The headiest moment for our heroes comes when Hopper (David Harbour) and Joyce (Winona Ryder) have successfully snuck into the Russian base hidden beneath the Starcourt — but they can’t open an all-important safe because they have the wrong number for Planck’s constant. Alexei (Alec Utgoff) is dead, so he can’t help, and Murray (Brett Gelman) has already gotten it wrong. Dustin (Gaten Matarazzo) doesn’t know Planck’s constant, but he knows someone who does.

All summer long, he’s been bragging about his perfect girlfriend Suzie. She’s cuter than Phoebe Cates, and smarter than he is. Everything about her is so elusive and wonderful, most of the characters think she’s a figment of Dustin’s imagination — a story he’s sharing to seem less lame.
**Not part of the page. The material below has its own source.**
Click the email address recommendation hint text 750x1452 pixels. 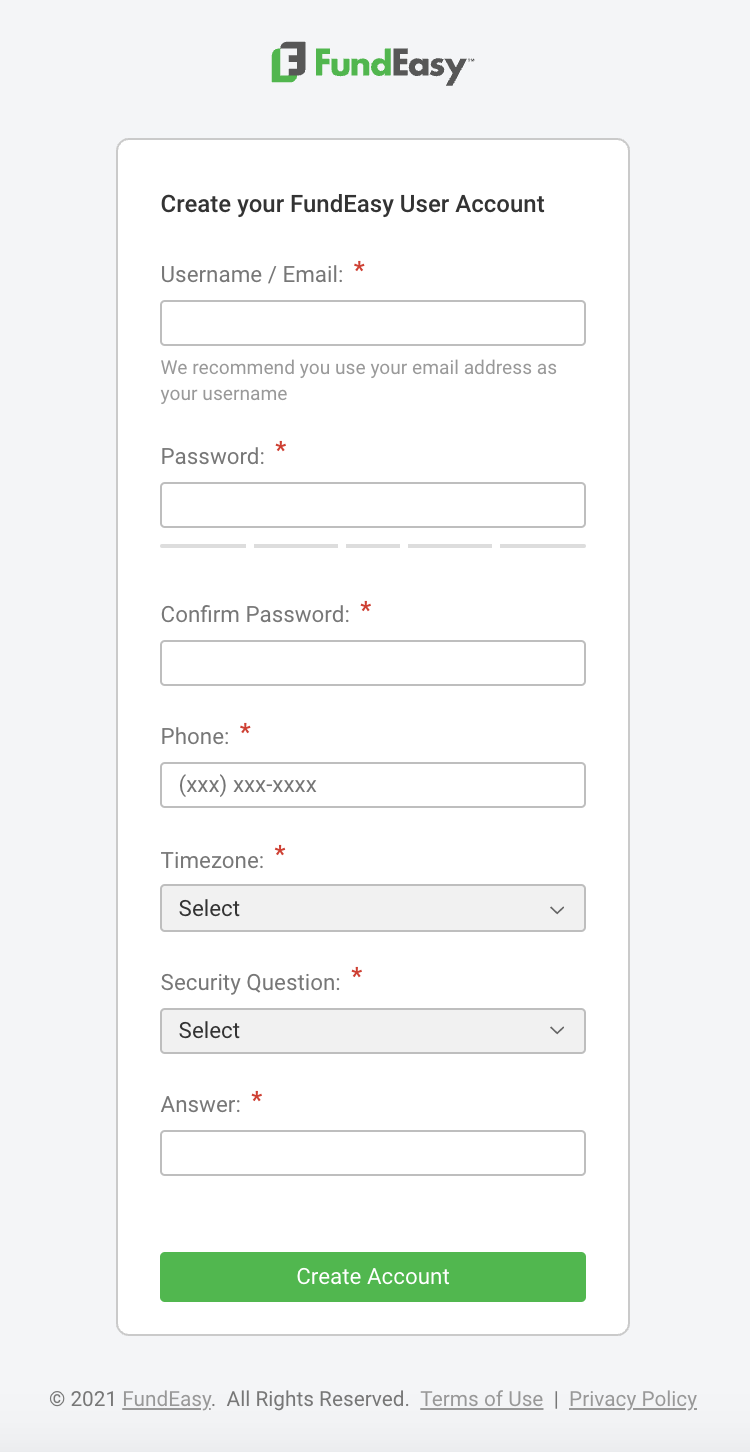[358, 380]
Suzie and Dustin split screen singing NeverEnding Story in Stranger Things
Photo: Netflix

But Suzie is very real. It turns out that she is an adorkable brunette in Salt Lake City played by Broadway phenom Gabriella Pizzolo. The 16-year-old Pizzolo has starred on stage in Fun Home and Matilda, and played a pint-sized Idina Menzel in the remake of Beaches.
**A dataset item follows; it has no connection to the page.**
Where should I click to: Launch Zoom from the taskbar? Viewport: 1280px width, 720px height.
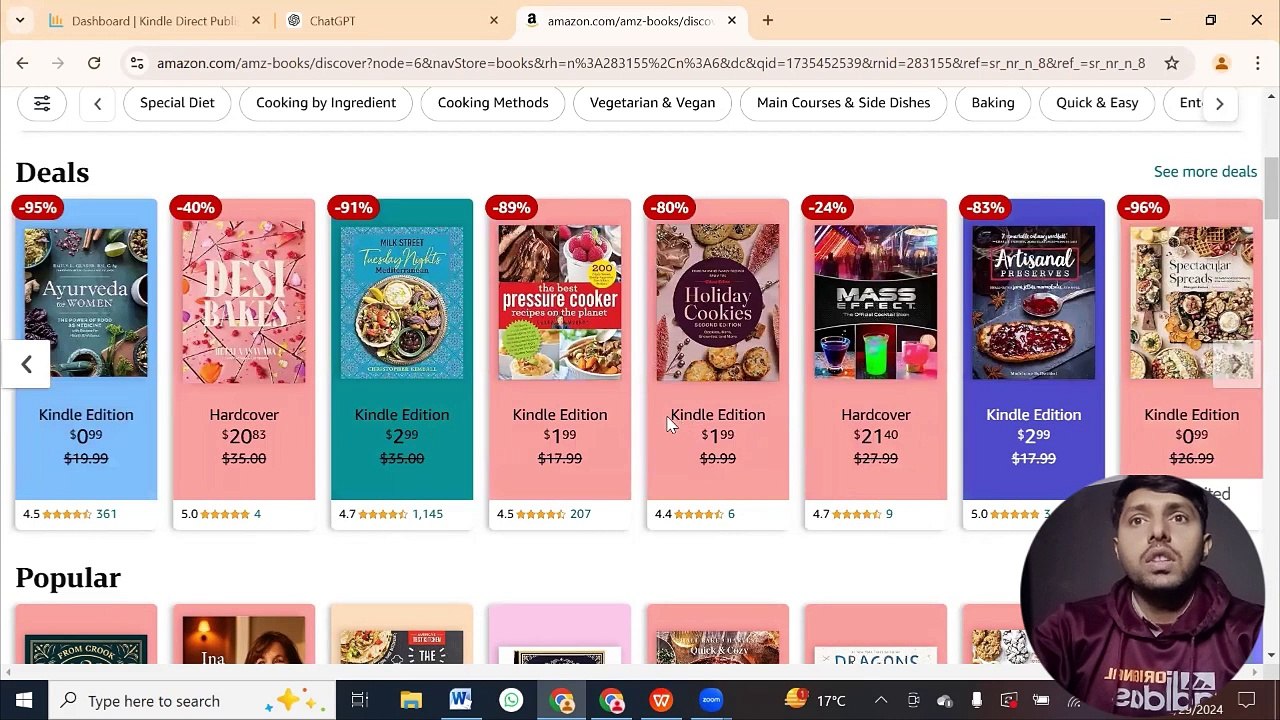coord(711,700)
Suzie takes the nerd quotient on Stranger Things to a whole new level. Her bedroom is full of radio gear, telescopes, science tomes, and posters for The Wizard of Oz and The Muppet Movie. (Oh, and what’s that? Dustin’s red, white, and blue baseball cap is on her nightstand?) When we meet her, she’s in the middle of Ursula Le Guin’s A Wizard of Earthsea, and she’s mad at Dustin for not radio-ing her sooner. The feisty teen holds Dustin — and the world — hostage by refusing to share Planck’s constant unless she hears “it.”

“It” is the theme song to the 1984 cult fantasy classic The NeverEnding Story.

Dustin reluctantly obliges, knowing that everyone can hear him croon this super corny, super sweet, and utterly guileless song to his beloved. The ballad soon becomes a dazzling duet that breaks the fourth wall. Dustin and Suzie are shown in split-screen while synth music backs them up. The moment is hilariously undercut with shots of everyone’s reactions. Steve and Robin are charmed, while Joyce and Hopper are about to lose their minds.

It is an incredible moment for Stranger Things. Dustin and Suzie’s duet is not just another homage to ’80s genre storytelling, but it is an outrageously absurd comedy set piece — the likes of which we’ve never seen before in the series. Sure, Stranger Things has had its jokes. The rhythm of the show is now more sitcom than thriller; but this is next level. Up until now, Stranger Things has actually done its best to feel like an in-period adventure. Season 1 felt like some kind of relic of the early ’80s, and Season 2 winked at the audience, but never broke that fourth wall. The NeverEnding Story musical number has a modern flair to it that feels born of contemporary comedy. That is, this moment is Stranger Things being Stranger Things, not just Stranger Things riffing on something from the past.